My wife is extremely non confrontational and I presume just smiles and and giggled and thanked him dearly for letting our kids sit in his precious awesome car...that's her style smile and thank everyone for everything.... I am really regretting not ripping my kids out if the car on the spot and mf'ing him and his pos car in full view of both groups. Not exactly the high road.. But instead I just wandered away without rebuking him. My wife's only comments were "maybe he's just mad because you thought he looked old"

Maybe I should just laugh it off and say "that's his problem". But fact is I feel I was humiliated in front of my wife and kids did not defend myself... If I could do it over again I would retaliate and insult him back or at least stop the photo session and extract my kids... But I didn't and I regret it...

Just venting... Thanks for any thoughts.


----------



## Nynaeve (Jun 19, 2013)

You took the high road. You set a much better example for your kids than if you had retaliated. If something like that happened to my husband, I'd be much more embarrassed if he went off on the old man than if he did what you did and just ignored it.
_Posted via Mobile Device_


----------



## TJW (Mar 20, 2012)

Good for you.... agree that your approach was a much better example to your kids.


----------



## GusPolinski (Jan 21, 2014)

"Well, you do look like you're closing in on 80 or so, so yeah... I figured it was a legit question. Maybe calm the f*ck down before you give yourself a heart attack, geezer."


----------



## Married-Man (Dec 6, 2011)

Thanks for your feedback Nynaeve and TJW...

These types of interactions with strangers out in public seem to pop up from time to time... In traffic - in line - at car shows... A man needs to retain dignity and pride.... I'm just not feeling I did that yesterday... Maybe it's just in my own head.


----------



## soccermom2three (Jan 4, 2013)

The guy is a jerk. I totally get your question. My dad is 74 and his first car back when he was 14-15 was a roadster that he restored himself, (his dad owned a gas station and garage), so I can see that you were asking the idiot if had the car since he was a teenager. I pretty sure if you had asked my dad that same question he would've understood what you meant.


----------



## brooklynAnn (Jun 29, 2015)

I have been watching a lot of car shows with my husband on TV and you hear all the time, that question. Original owner? So, the old's man answer and attitude is that of a jerk. Why you think his wife was away from him and acting the way she was. She knows he is a jerk.

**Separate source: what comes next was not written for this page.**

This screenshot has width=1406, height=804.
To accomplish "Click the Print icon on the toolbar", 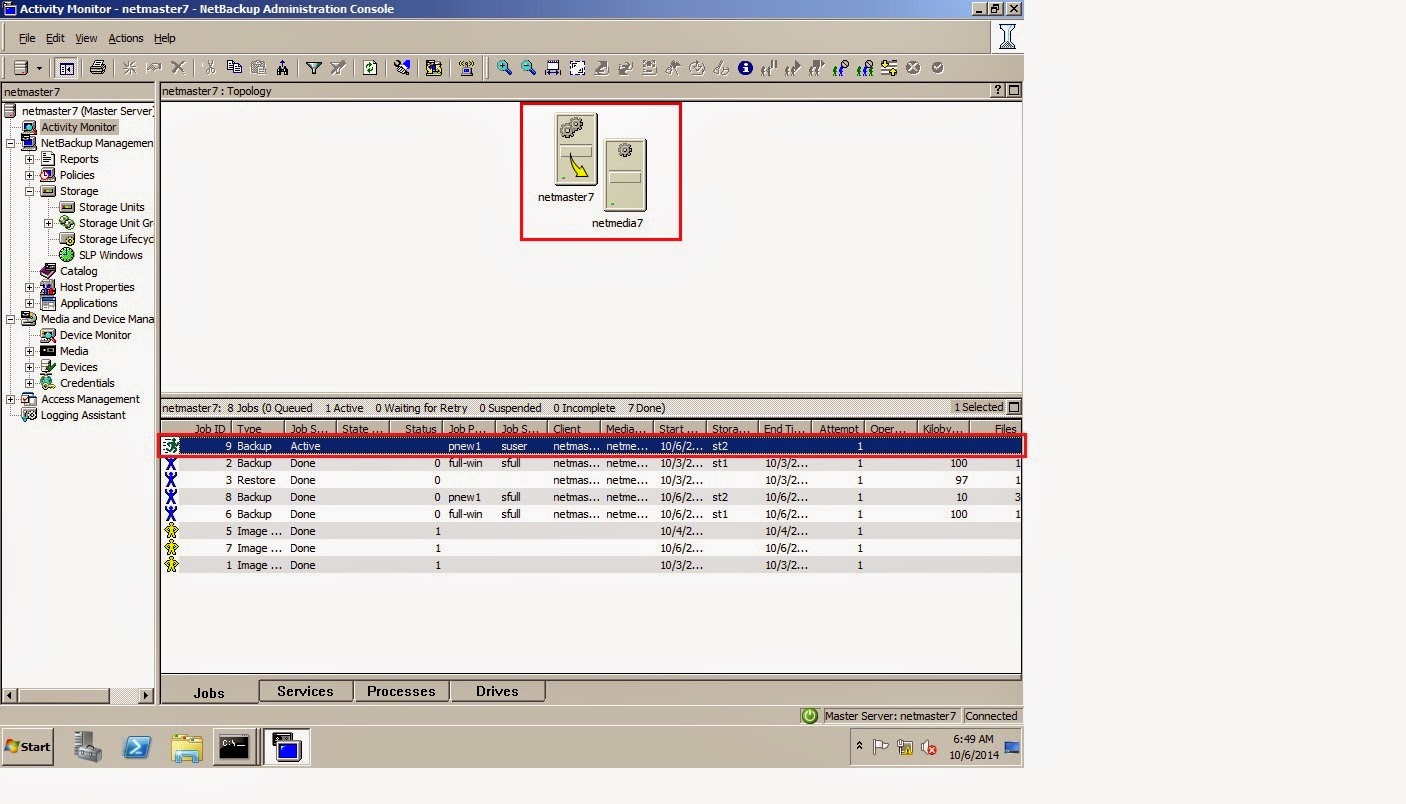I will pyautogui.click(x=97, y=67).
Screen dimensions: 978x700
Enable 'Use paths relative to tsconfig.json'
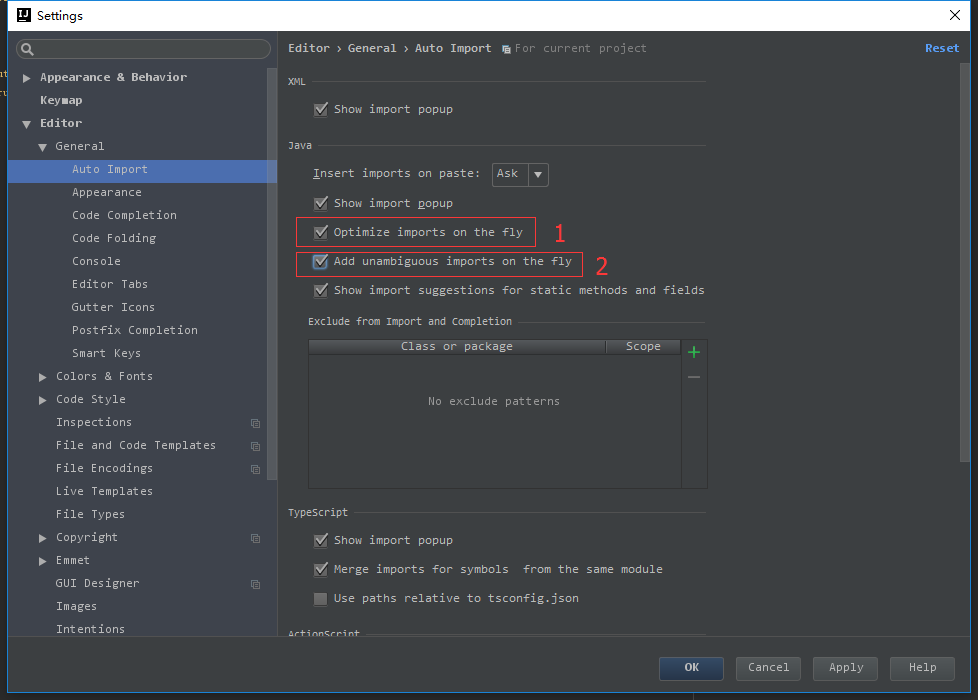tap(321, 597)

You behave correctly. Just tell your sons that some people like acting like jerks and put down other people but that's not the way to go.


----------



## Anon1111 (May 29, 2013)

Hey man- he should be embarrassed, not you.

You handled it fine. 

You would've taught your kids the wrong lesson if you got into it with the guy.


----------



## CantePe (Oct 5, 2011)

I'm a brutally honest person.

I would have smiled and rebuked him without cussing or making a scene then grabbed the kiddos and the wifey and left.

It would have been a smart assed retort too. Kinda like gus' actually...


----------



## GusPolinski (Jan 21, 2014)

Married-Man said:


> Thanks for your feedback Nynaeve and TJW...
> 
> These types of interactions with strangers out in public seem to pop up from time to time... In traffic - in line - at car shows... A man needs to retain dignity and pride.... I'm just not feeling I did that yesterday... Maybe it's just in my own head.


You should probably cut yourself some slack. If I had to guess, I'd imagine that the guy's advanced age had something to do w/ your response. When we're young, we're taught to respect our elders and, once we have children of our own, we teach them to do the same.

It's because of this, I think, that it can be difficult for most folks to respond to the elderly in a manner similar to the manner in which we'd likely respond to someone of our own age in a situation involving any sort of aggression or confrontation.

A year or so ago, while driving to breakfast w/ my wife and nephew, I inadvertently cut a guy off while making a lane change. I hadn't even seen the guy. Though my wife pointed out my error pretty much immediately (she's good like that... LOL), I figured "Oh well, no harm, no foul", and I shrugged it off.

Well, he apparently didn't feel the same way, because he followed us to the restaurant. We'd just gotten out of the truck and were walking into the restaurant when he pulled up on us, ranting and shouting. Though caught completely off-guard, I attempted to apologize while _calmly_ explaining to him that I hadn't even seen him. He wasn't having any of it. What finally got him to STFU was me taking a couple of steps toward him and shouting, "I apologize! How about that?!?" Completely disarmed him. His facial expression completely changed, he shut up, put his truck in gear, and left.

If I had to guess, I'd say that the guy was mid 60's to early 70's, and _maybe_ 5'8" and 200 lbs. I, on the other hand, am between 6'1" and 6'2" and... well, BIGGER. I'm 40 now, so I'd have been 38/39 at the time.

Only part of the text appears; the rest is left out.